August 23, 2018 by krisis

New Zealand is so nice that they gave me a driver’s license just because I asked for one.

It’s probably for the best that they don’t know how long I waited to get my license back in Pennsylvania (and that it involved several months of parallel parking practice). With that in mind, just walking into an auto inspection shop to be magically and immediately licensed with just the barest of visual tests seems both ludicrous and like a grave error on the part of my new country.

Let’s be honest: driving is pretty different here. It’s not just the whole left side of the road thing and all the roundabouts. It’s not understanding what the method is behind when there are white lines versus yellow lines versus double lines. It’s not being able to quickly decipher all of the various “watch out for wildlife” semiotic signs. It’s not knowing the procedure of what to do if you are pulled over by the police.

The woman who issued my license was a gem, like a bawdy and hilarious alternate take on Joni Mitchell. I gave my typical cold steel stare to her camera and when she saw the photo she told me, “You already look like you’re angry for being pulled over for whatever you were doing before the officer asked for your license.”

# Source data:
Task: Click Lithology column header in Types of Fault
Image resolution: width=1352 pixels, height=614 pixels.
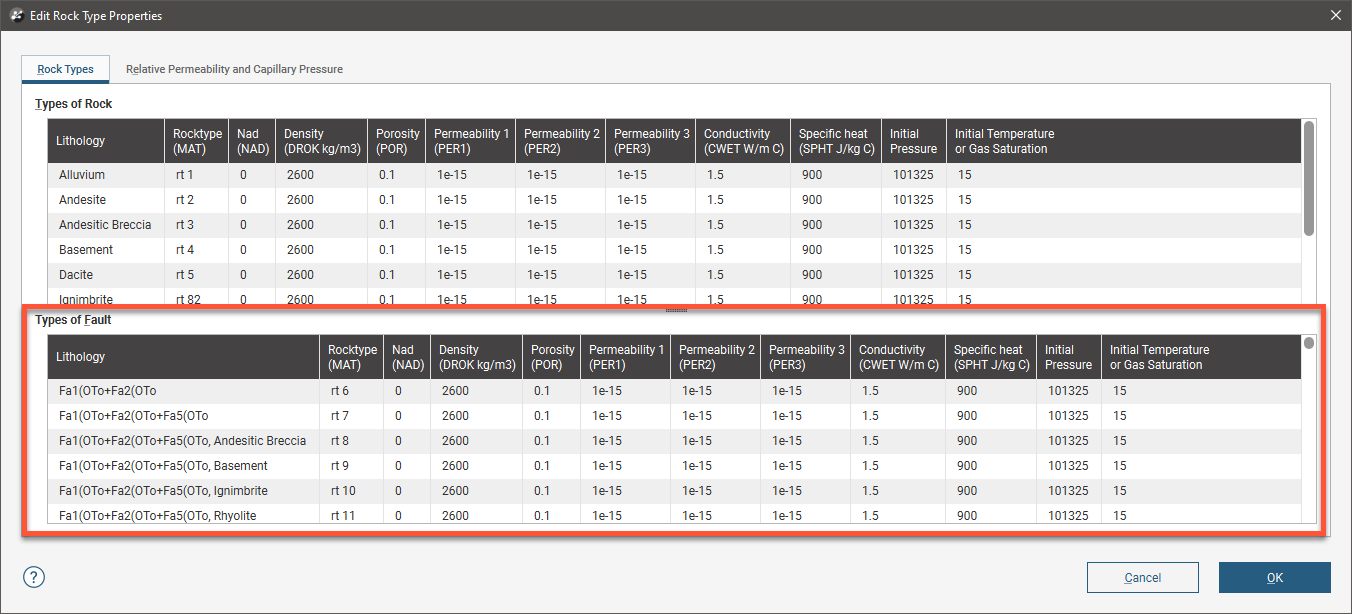Action: 184,357
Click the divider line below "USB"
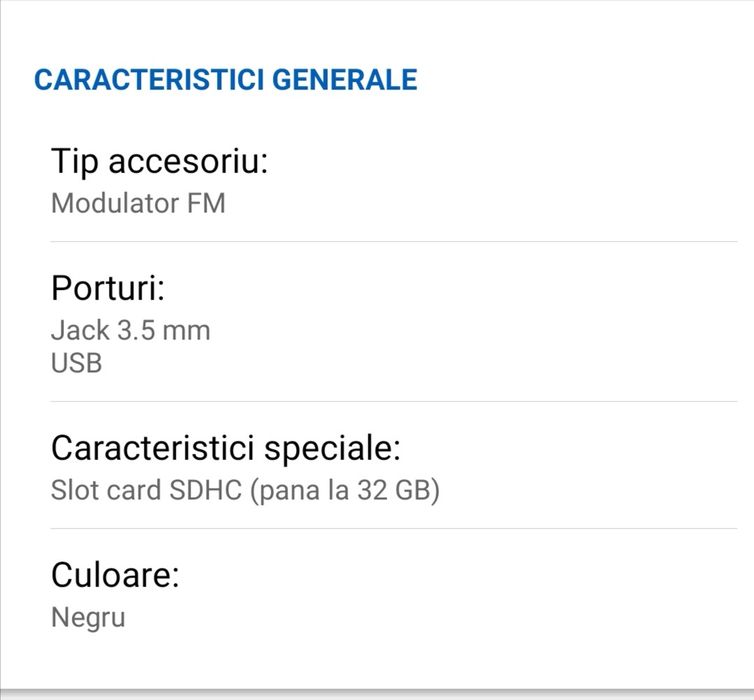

# Set problem:
Please write the next part of the blog post about getting a driver's license in New Zealand, picking up after its last sentence.

# Result:
“Oh, I’m not going to get pulled over. I drive like the most cautious grandmother you’ve ever met. The only problem could be that I don’t know what all the road signs mean.”

“Oh really? Should I be worried?”

“Well, I figured out that ‘Give Way’ was about everyone being very polite, which isn’t possible in the States. But I remain very concerned about the ‘Watch for Kereru’ signs. Have you seen those birds? One flew into the side of my house and it was like a bomb went off!”

Let me back up for a moment.

Kereru are like extremely oversized and somewhat adorable wood pigeons. They are the wild turkey of the pigeons family. E spotted one last year when we were looking at houses, and when she pointed it out to me I said, “That whole thing is one bird? Are you sure?”

I am not a doctor of birds like my friend Lori, but my layperson speculation is that the kereru’s brain is maybe not complex enough to account for them being the size that they are and also a bird that is meant to fly through the air.

They carry themselves very proudly in the fashion of a beast that is completely unaware of anything happening in their immediate surroundings. It gives them the distinct look of something that ought to be extinct. You know what I mean – you’ve seen the museum dioramas. If kereru existed anywhere other than an island with virtually no land mammals they would’ve never made it this long. I’ve seen some kereru in action here prior to the one that hit the side of our house, and they have a very dazed and confused quality to them at all times.

Part of that is the public intoxication factor.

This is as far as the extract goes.